*** Opening of Provided data ***

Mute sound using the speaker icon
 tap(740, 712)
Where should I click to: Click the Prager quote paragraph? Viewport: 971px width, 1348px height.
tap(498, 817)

*** Close of Provided data ***
*** Opening of Provided data ***

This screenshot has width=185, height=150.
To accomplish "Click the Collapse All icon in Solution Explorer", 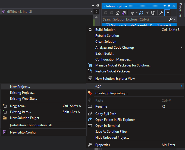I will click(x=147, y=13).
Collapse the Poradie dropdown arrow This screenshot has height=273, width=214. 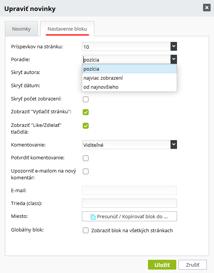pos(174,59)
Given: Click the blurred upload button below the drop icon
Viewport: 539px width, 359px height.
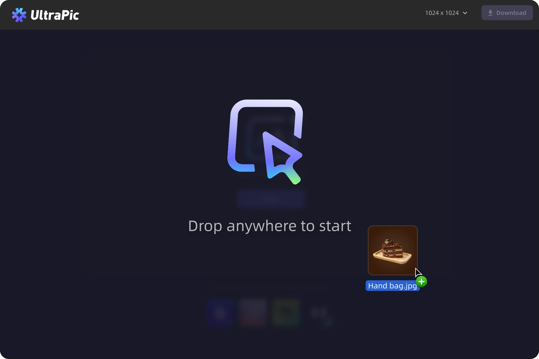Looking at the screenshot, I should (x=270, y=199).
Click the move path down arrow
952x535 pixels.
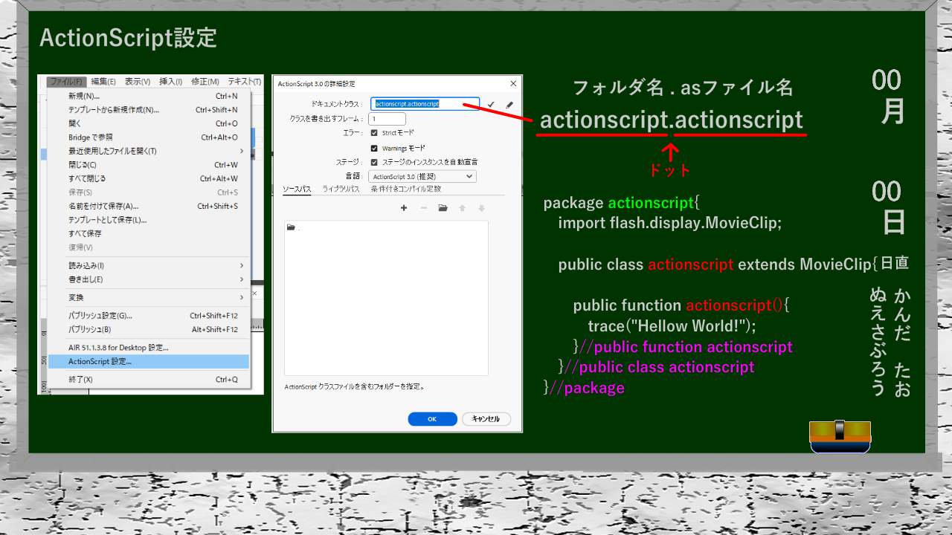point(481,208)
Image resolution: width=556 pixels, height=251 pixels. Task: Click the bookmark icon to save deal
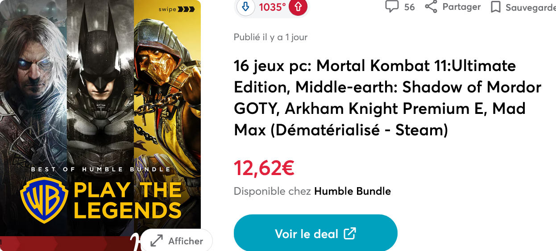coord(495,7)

*** Close of Provided data ***
*** Opening of Provided data ***

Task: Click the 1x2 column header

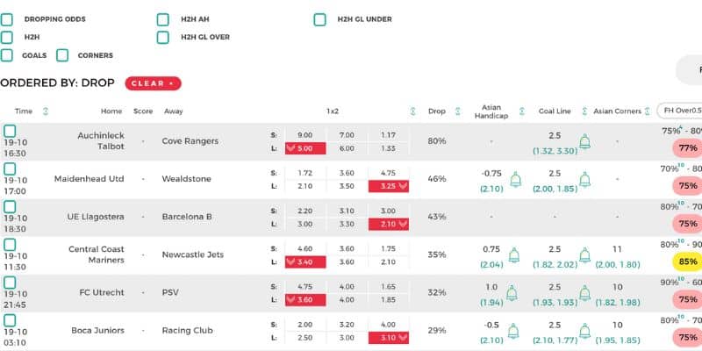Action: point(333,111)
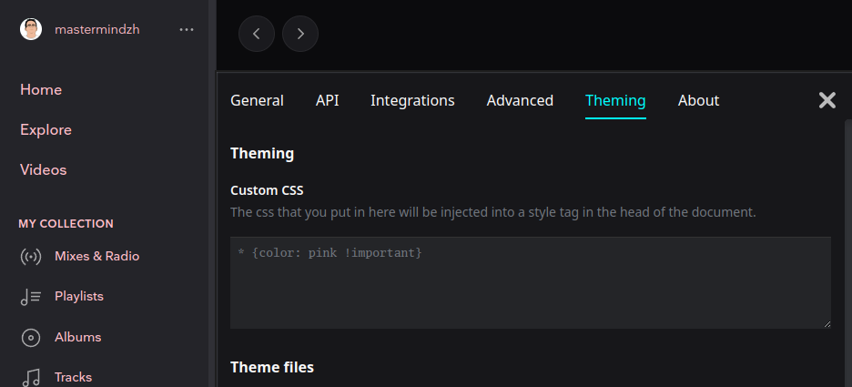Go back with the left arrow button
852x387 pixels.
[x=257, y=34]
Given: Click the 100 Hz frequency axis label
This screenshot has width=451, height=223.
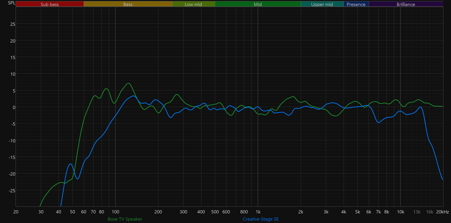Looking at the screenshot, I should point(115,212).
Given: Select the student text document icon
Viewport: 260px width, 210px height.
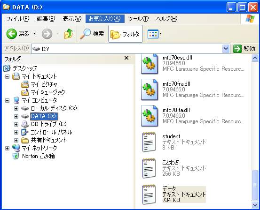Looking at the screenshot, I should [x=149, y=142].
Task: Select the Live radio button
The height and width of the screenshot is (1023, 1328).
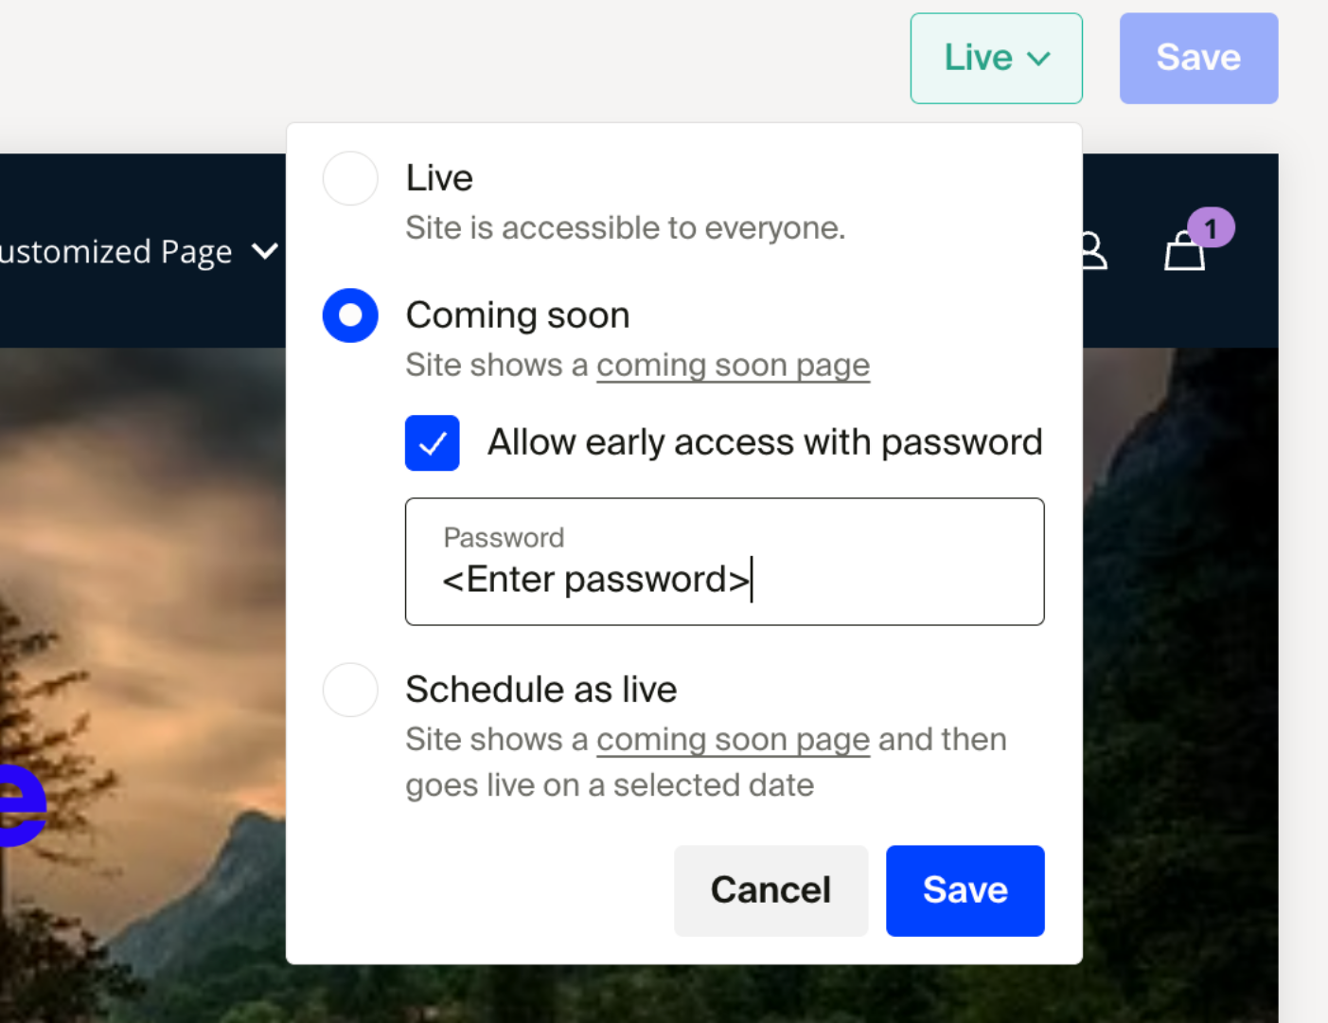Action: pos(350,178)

*** Close of Provided data ***

- _Your objective_
Whenever a line in the records contains the word "Select", copy that line.

- _Solution to the problem_
Given: Select the student text document icon
Task: Select the Live radio button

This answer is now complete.